[Stored items from a collection]
※

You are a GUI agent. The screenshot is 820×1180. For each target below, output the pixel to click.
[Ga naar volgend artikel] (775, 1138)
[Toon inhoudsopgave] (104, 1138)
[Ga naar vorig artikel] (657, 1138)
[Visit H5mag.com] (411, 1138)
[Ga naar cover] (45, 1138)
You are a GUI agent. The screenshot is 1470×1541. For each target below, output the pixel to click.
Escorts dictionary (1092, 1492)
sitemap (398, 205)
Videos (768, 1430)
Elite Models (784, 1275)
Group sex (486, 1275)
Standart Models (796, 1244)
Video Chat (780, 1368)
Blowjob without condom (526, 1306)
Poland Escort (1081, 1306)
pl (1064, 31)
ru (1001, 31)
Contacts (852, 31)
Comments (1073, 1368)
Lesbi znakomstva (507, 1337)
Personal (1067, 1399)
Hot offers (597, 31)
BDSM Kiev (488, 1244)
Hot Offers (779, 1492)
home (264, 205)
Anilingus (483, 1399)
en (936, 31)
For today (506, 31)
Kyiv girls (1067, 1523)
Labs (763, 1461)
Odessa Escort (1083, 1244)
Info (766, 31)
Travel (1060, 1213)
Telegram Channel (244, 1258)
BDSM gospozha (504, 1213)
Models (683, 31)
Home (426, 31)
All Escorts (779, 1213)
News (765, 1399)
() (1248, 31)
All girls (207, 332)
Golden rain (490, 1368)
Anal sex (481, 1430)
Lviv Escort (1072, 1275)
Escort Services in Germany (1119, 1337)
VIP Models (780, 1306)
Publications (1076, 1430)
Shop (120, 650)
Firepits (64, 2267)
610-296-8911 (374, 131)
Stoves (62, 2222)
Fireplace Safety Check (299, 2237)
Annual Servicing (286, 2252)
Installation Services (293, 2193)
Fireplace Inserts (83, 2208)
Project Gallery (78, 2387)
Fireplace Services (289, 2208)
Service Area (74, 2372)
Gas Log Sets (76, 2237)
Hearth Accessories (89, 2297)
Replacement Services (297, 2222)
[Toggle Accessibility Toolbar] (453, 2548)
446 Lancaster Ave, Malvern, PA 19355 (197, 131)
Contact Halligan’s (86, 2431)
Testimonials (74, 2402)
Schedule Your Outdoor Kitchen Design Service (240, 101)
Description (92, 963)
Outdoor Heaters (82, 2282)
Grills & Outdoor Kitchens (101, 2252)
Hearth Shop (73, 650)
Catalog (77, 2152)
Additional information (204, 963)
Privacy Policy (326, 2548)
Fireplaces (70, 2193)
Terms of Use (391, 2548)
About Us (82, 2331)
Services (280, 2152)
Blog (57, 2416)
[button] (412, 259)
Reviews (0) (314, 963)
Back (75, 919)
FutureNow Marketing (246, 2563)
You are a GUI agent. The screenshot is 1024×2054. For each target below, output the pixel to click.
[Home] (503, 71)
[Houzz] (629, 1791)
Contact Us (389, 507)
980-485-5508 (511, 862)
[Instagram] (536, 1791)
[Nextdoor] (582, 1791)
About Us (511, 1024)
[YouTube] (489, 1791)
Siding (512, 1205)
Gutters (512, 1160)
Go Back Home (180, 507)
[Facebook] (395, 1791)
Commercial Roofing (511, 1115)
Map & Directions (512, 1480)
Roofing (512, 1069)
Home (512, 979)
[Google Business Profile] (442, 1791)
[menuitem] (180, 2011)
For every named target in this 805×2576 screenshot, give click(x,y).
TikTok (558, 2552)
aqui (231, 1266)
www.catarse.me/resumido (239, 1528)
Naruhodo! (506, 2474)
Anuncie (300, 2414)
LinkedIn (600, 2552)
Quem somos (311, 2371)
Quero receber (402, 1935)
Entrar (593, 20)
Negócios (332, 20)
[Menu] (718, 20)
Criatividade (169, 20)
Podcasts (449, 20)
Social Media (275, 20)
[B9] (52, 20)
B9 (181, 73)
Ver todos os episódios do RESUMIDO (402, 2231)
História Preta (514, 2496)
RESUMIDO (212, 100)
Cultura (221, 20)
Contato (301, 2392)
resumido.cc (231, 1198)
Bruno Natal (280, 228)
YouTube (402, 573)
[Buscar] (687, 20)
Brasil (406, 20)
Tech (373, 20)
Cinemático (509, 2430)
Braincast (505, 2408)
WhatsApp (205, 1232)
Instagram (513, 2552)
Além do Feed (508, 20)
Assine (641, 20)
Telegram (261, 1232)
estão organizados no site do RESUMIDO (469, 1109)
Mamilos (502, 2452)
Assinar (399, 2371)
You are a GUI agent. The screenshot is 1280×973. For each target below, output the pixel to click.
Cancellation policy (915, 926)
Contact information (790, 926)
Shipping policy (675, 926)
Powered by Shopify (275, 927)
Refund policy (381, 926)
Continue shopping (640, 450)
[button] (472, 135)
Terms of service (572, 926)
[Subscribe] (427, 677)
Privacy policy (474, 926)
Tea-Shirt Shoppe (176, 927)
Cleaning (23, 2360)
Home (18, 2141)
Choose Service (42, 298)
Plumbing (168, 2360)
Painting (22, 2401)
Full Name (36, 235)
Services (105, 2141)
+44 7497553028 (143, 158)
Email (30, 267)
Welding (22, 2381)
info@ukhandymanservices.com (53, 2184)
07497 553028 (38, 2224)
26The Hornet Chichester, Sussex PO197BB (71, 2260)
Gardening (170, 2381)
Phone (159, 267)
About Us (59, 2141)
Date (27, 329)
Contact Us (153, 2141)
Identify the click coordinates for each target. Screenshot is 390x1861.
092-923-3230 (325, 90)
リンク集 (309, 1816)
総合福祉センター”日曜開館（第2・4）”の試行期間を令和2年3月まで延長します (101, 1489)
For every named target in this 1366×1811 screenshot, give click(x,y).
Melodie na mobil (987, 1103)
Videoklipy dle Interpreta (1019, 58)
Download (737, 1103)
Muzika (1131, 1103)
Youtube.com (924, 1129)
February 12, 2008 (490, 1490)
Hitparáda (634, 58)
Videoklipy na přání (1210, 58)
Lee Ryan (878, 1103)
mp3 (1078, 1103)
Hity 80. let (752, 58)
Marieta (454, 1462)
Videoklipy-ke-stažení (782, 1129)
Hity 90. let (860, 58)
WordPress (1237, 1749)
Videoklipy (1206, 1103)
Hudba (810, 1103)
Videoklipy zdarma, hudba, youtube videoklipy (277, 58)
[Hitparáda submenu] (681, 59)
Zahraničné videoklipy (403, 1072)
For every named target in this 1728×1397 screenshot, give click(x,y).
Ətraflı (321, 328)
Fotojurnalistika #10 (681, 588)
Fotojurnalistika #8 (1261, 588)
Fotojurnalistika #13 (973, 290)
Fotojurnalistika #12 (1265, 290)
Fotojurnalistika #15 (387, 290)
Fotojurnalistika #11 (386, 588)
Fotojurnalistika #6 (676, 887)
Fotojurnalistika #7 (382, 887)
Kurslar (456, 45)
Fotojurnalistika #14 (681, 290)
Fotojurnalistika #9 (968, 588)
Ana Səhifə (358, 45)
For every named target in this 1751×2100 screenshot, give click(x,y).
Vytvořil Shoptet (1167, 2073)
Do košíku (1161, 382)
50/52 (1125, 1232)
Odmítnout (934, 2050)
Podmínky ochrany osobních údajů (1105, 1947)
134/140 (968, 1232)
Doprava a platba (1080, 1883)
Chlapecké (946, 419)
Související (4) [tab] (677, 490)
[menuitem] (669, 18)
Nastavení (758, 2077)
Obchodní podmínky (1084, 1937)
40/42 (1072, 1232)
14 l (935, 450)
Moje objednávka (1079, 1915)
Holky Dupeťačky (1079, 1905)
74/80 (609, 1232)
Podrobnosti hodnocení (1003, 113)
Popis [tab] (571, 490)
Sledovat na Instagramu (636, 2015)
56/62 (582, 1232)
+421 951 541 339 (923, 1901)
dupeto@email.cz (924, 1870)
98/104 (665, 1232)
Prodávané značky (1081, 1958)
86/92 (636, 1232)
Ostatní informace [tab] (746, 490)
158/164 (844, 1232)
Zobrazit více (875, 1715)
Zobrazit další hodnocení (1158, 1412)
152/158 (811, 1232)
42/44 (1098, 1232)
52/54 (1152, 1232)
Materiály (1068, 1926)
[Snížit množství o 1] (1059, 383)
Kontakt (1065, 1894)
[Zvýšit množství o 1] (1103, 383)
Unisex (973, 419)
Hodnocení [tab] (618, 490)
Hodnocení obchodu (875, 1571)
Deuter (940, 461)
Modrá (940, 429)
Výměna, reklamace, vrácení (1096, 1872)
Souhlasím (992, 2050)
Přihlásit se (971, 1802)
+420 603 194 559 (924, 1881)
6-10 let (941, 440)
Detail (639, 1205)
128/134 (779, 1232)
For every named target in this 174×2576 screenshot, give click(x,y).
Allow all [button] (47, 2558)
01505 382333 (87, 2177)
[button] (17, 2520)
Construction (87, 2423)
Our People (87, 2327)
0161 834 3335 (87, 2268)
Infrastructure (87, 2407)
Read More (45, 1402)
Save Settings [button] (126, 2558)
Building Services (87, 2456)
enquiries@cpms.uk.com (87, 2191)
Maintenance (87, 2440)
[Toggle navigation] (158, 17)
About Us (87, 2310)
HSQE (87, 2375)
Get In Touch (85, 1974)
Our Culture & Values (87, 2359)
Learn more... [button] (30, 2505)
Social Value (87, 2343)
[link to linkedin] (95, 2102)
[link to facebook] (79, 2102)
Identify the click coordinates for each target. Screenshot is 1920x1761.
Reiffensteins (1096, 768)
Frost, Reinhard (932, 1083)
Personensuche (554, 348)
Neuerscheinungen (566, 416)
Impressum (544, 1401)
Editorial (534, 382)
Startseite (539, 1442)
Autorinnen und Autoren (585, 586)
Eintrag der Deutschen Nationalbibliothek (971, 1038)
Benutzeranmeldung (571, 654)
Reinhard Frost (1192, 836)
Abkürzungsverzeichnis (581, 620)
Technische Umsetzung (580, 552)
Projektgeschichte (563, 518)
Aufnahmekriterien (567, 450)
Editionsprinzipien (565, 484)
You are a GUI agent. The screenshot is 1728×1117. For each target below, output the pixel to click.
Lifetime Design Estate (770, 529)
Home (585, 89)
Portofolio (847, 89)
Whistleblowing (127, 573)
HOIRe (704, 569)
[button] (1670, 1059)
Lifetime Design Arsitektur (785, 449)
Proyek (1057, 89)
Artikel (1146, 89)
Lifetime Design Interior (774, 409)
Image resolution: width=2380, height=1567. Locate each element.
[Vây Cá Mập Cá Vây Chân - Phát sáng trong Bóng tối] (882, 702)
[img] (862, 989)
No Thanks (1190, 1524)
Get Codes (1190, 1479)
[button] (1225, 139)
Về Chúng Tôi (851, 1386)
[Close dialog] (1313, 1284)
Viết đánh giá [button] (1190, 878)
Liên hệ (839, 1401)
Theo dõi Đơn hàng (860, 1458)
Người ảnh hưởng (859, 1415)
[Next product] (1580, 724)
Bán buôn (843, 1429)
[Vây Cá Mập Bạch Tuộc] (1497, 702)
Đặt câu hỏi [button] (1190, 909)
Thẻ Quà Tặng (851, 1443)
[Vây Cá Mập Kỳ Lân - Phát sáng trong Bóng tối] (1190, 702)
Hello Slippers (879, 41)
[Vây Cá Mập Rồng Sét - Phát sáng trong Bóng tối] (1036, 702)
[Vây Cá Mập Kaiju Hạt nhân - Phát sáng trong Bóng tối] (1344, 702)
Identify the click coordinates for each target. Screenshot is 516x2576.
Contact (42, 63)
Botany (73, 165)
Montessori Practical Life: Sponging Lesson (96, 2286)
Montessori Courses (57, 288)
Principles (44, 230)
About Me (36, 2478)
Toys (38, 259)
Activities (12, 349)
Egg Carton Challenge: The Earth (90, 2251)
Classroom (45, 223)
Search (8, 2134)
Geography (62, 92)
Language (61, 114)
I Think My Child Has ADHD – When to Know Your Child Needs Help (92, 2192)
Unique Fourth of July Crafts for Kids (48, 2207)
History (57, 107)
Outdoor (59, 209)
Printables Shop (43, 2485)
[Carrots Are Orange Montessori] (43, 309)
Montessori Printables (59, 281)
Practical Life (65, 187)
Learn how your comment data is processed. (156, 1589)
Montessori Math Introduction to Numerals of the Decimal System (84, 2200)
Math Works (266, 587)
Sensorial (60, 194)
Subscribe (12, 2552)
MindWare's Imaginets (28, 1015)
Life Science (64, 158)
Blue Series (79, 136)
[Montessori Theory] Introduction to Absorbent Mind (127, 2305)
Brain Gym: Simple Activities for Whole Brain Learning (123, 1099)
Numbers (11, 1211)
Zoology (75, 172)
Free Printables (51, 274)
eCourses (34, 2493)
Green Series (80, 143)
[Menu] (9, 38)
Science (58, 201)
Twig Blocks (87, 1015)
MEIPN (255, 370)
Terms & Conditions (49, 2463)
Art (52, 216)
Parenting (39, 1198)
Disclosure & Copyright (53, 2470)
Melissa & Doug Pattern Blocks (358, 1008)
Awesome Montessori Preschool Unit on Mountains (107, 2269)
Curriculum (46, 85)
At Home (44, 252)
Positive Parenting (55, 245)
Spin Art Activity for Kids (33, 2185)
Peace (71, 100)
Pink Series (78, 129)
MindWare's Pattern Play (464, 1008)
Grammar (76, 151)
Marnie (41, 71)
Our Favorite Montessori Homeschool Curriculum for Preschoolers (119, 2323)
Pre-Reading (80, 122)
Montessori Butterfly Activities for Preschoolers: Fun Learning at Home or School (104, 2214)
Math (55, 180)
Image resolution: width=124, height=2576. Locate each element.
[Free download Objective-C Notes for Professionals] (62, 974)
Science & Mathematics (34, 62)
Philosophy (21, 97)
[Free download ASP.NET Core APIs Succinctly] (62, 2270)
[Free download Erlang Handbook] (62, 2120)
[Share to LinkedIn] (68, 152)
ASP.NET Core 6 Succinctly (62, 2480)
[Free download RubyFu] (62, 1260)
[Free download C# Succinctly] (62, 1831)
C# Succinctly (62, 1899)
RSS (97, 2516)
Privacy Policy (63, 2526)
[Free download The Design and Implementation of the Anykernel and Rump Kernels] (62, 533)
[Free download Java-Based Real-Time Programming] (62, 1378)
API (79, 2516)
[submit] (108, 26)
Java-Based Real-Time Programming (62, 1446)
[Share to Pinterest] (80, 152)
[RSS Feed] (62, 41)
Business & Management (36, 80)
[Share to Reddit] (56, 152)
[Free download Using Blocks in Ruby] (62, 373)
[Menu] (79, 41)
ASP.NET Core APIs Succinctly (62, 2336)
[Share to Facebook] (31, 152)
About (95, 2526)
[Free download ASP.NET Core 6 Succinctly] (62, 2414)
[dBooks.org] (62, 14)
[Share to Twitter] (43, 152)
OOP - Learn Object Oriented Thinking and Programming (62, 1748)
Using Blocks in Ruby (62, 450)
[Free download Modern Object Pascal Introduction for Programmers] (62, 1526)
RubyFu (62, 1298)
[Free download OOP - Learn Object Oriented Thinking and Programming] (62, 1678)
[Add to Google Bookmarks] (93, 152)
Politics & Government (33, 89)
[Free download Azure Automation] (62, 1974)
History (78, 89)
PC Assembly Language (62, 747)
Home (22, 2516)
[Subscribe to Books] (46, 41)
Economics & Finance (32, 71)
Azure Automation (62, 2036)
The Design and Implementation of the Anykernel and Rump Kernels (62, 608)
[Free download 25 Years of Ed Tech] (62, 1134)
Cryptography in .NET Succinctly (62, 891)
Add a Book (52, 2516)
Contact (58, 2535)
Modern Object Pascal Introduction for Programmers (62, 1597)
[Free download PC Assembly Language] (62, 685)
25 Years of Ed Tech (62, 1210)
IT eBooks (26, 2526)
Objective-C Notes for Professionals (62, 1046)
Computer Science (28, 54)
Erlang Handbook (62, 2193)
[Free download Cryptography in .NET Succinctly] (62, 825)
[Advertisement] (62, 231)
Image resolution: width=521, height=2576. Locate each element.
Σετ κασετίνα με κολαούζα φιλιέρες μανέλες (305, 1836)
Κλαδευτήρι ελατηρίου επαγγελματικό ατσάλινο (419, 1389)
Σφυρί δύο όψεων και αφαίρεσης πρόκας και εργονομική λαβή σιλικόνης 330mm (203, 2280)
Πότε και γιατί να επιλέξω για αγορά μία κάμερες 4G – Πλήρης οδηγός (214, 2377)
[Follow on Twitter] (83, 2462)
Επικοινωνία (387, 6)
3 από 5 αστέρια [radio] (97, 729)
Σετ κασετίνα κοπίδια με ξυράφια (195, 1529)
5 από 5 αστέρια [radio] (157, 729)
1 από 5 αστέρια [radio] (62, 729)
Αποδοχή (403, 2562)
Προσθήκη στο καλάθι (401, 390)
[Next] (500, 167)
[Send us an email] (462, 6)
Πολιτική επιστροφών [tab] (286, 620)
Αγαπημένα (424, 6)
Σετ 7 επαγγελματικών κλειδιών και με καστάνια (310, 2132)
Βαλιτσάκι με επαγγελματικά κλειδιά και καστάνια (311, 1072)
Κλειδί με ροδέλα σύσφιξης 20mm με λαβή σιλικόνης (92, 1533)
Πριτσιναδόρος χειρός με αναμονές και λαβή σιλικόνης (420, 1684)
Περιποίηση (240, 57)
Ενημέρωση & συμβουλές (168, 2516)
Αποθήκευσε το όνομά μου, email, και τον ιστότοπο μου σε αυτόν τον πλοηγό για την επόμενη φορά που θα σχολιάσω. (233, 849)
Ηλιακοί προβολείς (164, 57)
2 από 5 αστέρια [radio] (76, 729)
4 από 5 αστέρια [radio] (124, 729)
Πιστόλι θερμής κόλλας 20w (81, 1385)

※

Reproduce exactly, and only, the lines from the start of the entries through the one that contains "en (936, 31)".

You are a GUI agent. The screenshot is 820×1180. For each target below, output the pixel to click.
[Ga naar volgend artikel] (775, 1138)
[Toon inhoudsopgave] (104, 1138)
[Ga naar vorig artikel] (657, 1138)
[Visit H5mag.com] (411, 1138)
[Ga naar cover] (45, 1138)
You are a GUI agent. The screenshot is 1470×1541. For each target below, output the pixel to click.
Escorts dictionary (1092, 1492)
sitemap (398, 205)
Videos (768, 1430)
Elite Models (784, 1275)
Group sex (486, 1275)
Standart Models (796, 1244)
Video Chat (780, 1368)
Blowjob without condom (526, 1306)
Poland Escort (1081, 1306)
pl (1064, 31)
ru (1001, 31)
Contacts (852, 31)
Comments (1073, 1368)
Lesbi znakomstva (507, 1337)
Personal (1067, 1399)
Hot offers (597, 31)
BDSM Kiev (488, 1244)
Hot Offers (779, 1492)
home (264, 205)
Anilingus (483, 1399)
en (936, 31)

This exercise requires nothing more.